Suggested references:
References:
CAMTS book (These standards change often)
The Aeromedical Certification Examinations Self-Assessment Test (ACE SAT). 
Dr. Bledsoe's Critical Care EMT-P textbook (Brady)
Certified Flight Paramedic (FP-C) Study Guide.
Air and Surface Patient Transport Principles and Practices 2nd or 3rd edition.



Tattoos are generally frowned upon if they are visible. Luckily for those who have tattoos, the Flight suits are generally long sleeved. However, if they can not be covered or are visible during the interview, you may go to the bottom of the stack of applicants.


----------



## akflightmedic (Jul 24, 2009)

You have a great plan, stick to it.

1. Get your degree ( do not short cut this goal you have already set)

2. ACLS, BLS, PALS, PHTLS (You will/should get these during your paramedic class)

3. Read some threads on here about quantity versus quality  Yes you want to diversify and not work in a completely rural area, but there are tons of smaller cities that have "high" call volume and a fair mix of both rural/urban...interstates, county roads...dont just shop for the big names as it really isnt all that impressive.

4. Work as a paramedic for 3-5 years and continue to learn and improve. Take the FP-C exam, take a CCEMT P course. Flightweb.com has info on both.

5. Explore flightweb.com now and read the threads on there. Read the topics and look at the education level of the intelligence level of discussions on there. This will give you great insight to things you should know or will be expected to know.

6. When you are ready to start looking for flight jobs, be very picky. But for now you dont have to worry about that.

Stick to the plan you have, do not deviate.

Have fun and good luck!!


----------



## subliminal1284 (Jul 24, 2009)

Dont know how it is in your area but on the helicopters here there are no Paramedics or EMT's on a flight for life chopper. They are staffed by an ER doctor, an ER Nurse and a Pilot. Id say if you want a chance youre going to to have to go a step above Paramedic and become an RN.


----------



## VentMedic (Jul 24, 2009)

subliminal1284 said:


> Dont know how it is in your area but on the helicopters here there are no Paramedics or EMT's on a flight for life chopper. They are staffed by an ER doctor, an ER Nurse and a Pilot. Id say if you want a chance youre going to to have to go a step above Paramedic and become an RN.


 
Where are you at that an ER doctor goes on every call? IFT and/or HEMS? Is this a teaching hospital?  I only know of  a handful of teams configured like that.


----------



## akflightmedic (Jul 24, 2009)

subliminal1284 said:


> Dont know how it is in your area but on the helicopters here there are no Paramedics or EMT's on a flight for life chopper. They are staffed by an ER doctor, an ER Nurse and a Pilot. Id say if you want a chance youre going to to have to go a step above Paramedic and become an RN.




What?? Where??

The majority of flight programs have paramedic/nurse configurations for scene responses, some are medic/medic, and some are nurse/respiratory therapist.

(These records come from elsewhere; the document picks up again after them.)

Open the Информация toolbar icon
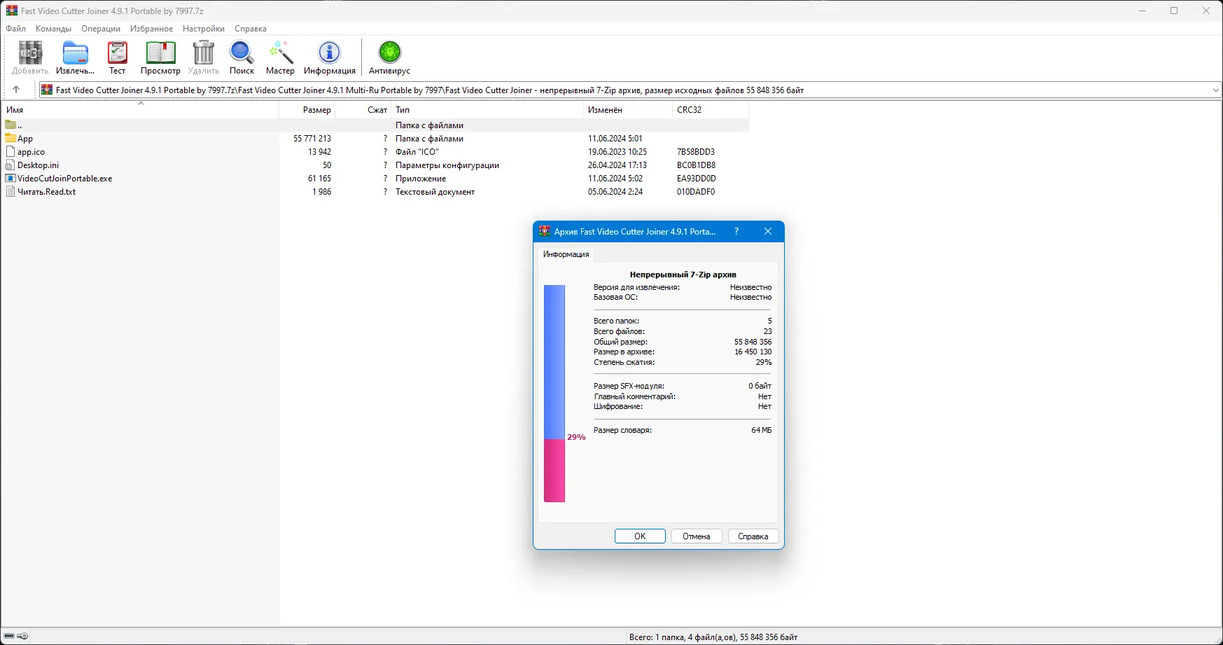The height and width of the screenshot is (645, 1223). [x=329, y=53]
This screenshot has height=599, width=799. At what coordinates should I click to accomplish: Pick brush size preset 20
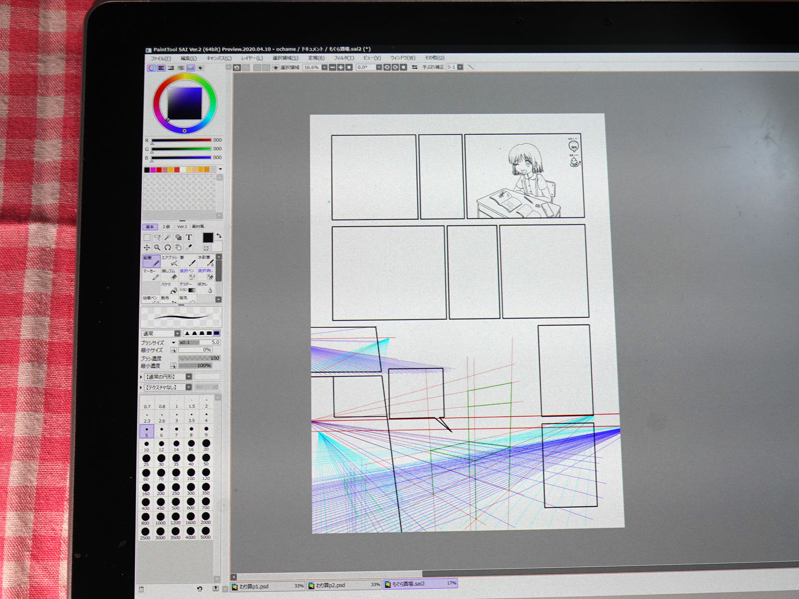tap(206, 444)
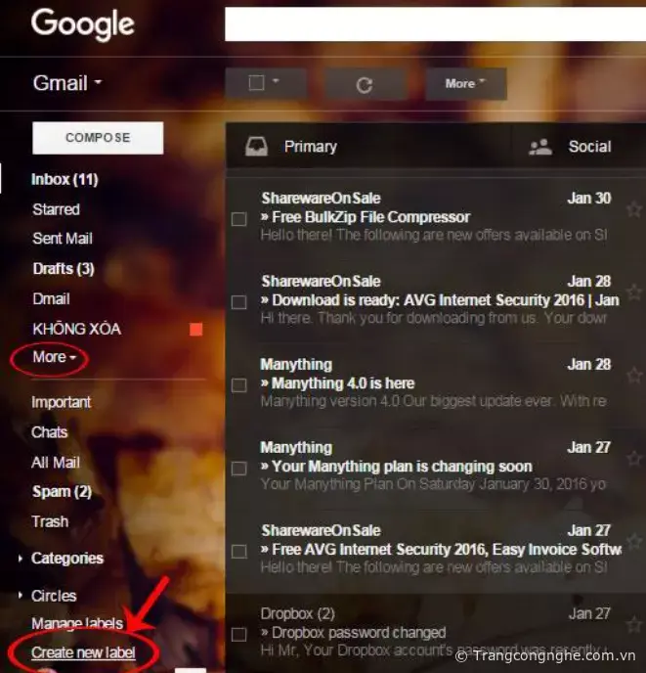Expand the Circles label group
The height and width of the screenshot is (673, 646).
(x=22, y=596)
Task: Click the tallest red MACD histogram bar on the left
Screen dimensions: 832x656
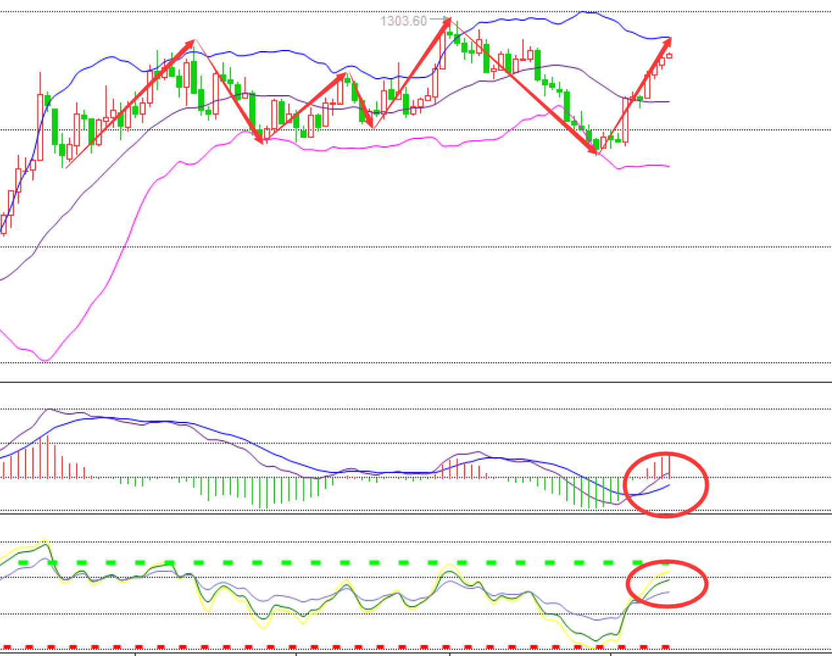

I personally do not know of any program where an ER doctor goes on EVERY flight, but evidently Vent is aware of some as you are, so I am sure she will share...regardless, this is the exception and not the rule.


----------



## subliminal1284 (Jul 24, 2009)

This is in the Milwaukee area.


----------



## akflightmedic (Jul 24, 2009)

subliminal1284 said:


> This is in the Milwaukee area.



Just one service or all of them...names?


----------



## akflightmedic (Jul 24, 2009)

Flight for Life in Milwaukee

http://www.jsonline.com/news/waukesha/29299784.html

This was snipped from the article...care to cite any other inaccuracies?

"Flight for Life plans to sign a long-term lease with Waukesha County and build a 15,000-square-foot base of operations, at an estimated cost of $2 million. If all goes smoothly, the move could take place by early next summer. The facility will be staffed by 24 pilots, paramedics, dispatchers and other employees."

Flight for Life website...http://www.flightforlife.org/

No mention of doctors, only nurses and paramedics...

To the OP...stay on your goals and no worries.

I stand corrected...Doctors are mentioned at the bottom of page and they are on duty "when scheduled" and at the Waukesha/Milwaukee base only.


----------



## VentMedic (Jul 24, 2009)

He was probably referring to Med Flight which is one that I did know. 

https://www.emed.wisc.edu/emedicine/medflight/program_description.php

Another one, I believe in Pennsylvania used 3rd year residents.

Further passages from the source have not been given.